The website published in four languages, English, Arabic, Russian, and Turkish, the contents of the four language web pages differ wildly and seem to have no relation to each other - the Russian version primarily lists articles attacking the Russian government. The English version contains articles that seek to draw attention to claimed human rights violations by the Russian army, and increasingly also to support Iraqi, Afghan and Indonesian Islamic insurgents, as well as the Palestinian militants.
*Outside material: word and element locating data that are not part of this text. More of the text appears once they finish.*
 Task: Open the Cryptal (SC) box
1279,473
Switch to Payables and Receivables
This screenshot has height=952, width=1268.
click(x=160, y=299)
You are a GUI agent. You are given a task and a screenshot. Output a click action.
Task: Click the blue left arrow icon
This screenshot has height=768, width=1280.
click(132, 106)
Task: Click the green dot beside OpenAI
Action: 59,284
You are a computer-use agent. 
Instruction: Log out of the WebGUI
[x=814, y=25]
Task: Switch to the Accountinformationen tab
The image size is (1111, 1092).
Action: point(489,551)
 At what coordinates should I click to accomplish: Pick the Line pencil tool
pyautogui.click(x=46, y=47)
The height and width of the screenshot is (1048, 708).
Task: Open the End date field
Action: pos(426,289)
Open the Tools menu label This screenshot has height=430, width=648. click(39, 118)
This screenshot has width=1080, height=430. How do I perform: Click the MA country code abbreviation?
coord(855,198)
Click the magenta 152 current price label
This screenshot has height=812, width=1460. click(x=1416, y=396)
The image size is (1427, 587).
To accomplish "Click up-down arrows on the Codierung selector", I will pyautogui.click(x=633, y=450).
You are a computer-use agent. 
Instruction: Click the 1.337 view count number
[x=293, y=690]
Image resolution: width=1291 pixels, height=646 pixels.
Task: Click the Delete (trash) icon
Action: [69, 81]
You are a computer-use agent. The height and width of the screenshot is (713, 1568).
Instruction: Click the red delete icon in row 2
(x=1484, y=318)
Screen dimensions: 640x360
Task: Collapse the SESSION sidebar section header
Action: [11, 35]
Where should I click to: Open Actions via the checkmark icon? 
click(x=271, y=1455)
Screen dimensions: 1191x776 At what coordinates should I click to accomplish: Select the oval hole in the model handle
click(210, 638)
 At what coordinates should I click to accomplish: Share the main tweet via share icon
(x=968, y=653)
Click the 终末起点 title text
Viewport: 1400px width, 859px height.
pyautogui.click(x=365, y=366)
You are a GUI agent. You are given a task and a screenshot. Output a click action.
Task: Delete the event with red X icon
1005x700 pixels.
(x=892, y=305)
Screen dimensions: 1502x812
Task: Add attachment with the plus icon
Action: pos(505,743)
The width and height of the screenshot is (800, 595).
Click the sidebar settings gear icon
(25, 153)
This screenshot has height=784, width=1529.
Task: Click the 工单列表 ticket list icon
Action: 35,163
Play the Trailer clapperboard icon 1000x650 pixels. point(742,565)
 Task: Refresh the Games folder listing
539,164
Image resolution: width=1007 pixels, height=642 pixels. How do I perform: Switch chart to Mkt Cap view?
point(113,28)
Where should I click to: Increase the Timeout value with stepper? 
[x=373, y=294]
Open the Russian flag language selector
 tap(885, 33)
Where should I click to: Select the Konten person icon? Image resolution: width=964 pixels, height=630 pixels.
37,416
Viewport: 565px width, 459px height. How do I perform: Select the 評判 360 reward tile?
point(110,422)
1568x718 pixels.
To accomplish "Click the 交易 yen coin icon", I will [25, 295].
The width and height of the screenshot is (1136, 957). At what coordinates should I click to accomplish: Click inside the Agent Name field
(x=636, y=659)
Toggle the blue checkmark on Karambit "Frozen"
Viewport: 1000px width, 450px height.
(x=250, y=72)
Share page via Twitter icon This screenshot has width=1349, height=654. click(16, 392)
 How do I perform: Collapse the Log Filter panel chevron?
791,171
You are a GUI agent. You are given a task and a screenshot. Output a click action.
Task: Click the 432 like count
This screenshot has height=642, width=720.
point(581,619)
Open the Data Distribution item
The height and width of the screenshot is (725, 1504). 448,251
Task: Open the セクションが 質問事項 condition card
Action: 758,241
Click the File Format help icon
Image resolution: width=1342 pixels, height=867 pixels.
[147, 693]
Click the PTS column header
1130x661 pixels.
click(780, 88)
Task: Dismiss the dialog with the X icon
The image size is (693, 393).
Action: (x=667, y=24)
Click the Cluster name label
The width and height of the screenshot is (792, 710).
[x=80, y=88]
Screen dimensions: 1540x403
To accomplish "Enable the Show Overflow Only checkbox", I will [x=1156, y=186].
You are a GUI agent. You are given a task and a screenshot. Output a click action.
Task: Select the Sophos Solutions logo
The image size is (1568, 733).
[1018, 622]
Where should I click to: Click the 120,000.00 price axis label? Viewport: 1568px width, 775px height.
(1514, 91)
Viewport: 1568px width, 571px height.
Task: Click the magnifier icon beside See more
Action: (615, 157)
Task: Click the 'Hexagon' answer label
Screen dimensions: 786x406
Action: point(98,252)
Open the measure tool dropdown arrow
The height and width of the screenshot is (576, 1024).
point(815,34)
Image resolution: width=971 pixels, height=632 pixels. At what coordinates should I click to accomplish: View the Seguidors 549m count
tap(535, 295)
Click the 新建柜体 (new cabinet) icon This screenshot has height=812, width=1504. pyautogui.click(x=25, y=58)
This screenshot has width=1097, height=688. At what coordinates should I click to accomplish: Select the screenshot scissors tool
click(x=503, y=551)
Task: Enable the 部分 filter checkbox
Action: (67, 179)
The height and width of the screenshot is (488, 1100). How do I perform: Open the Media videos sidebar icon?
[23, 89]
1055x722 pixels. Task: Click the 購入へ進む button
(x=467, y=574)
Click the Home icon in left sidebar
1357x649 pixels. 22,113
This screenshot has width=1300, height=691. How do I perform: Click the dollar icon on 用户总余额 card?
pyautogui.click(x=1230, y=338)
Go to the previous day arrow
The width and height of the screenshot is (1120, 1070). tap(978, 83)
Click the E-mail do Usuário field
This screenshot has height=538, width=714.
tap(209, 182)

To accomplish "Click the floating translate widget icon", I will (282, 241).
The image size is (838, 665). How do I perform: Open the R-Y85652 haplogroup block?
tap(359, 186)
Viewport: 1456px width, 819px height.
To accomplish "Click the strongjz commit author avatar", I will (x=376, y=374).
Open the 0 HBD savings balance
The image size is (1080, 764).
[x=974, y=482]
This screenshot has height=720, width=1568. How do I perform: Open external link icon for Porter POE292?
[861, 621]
Some sources allege most of the content on the Kavkaz Center is written by Udugov himself under pseudonyms. [2]
In 1999 the site was ranked 21st in popularity among sites accessed in Moscow, probably because Udugov's site represented an alternative source of information early in the fighting. [3]
The Kavkaz Center caused a controversy in September of 2004 when the server it was being hosted on, located in Lithuania, was shut down by Lithuanian authorities on hate speech charges, after a letter from Shamil Basayev claiming responsibility for the Beslan school hostage crisis was published on the site (Basayev and Udugov are claimed to be close friends). The website subsequently re-opened on a webserver in Sweden.
After the October 2005 Nalchik attack in the republic of Kabardino-Balkaria, the Kavkaz Center was targeted by what could be a discredit campaign allegedly from the FSB, which consisted on a massive worldwide distribution of spam mail which supposedly came from the Kavkaz Center website. After receiving several DoS attacks, a message was published in the homepage, stating that they never sent the spam many people received, and that it was a discredit campaign against them because of their pro-rebel points of view. Another spam attack campaign was active again on November 29th, 2005, soliciting donations to a bank account in Sweden.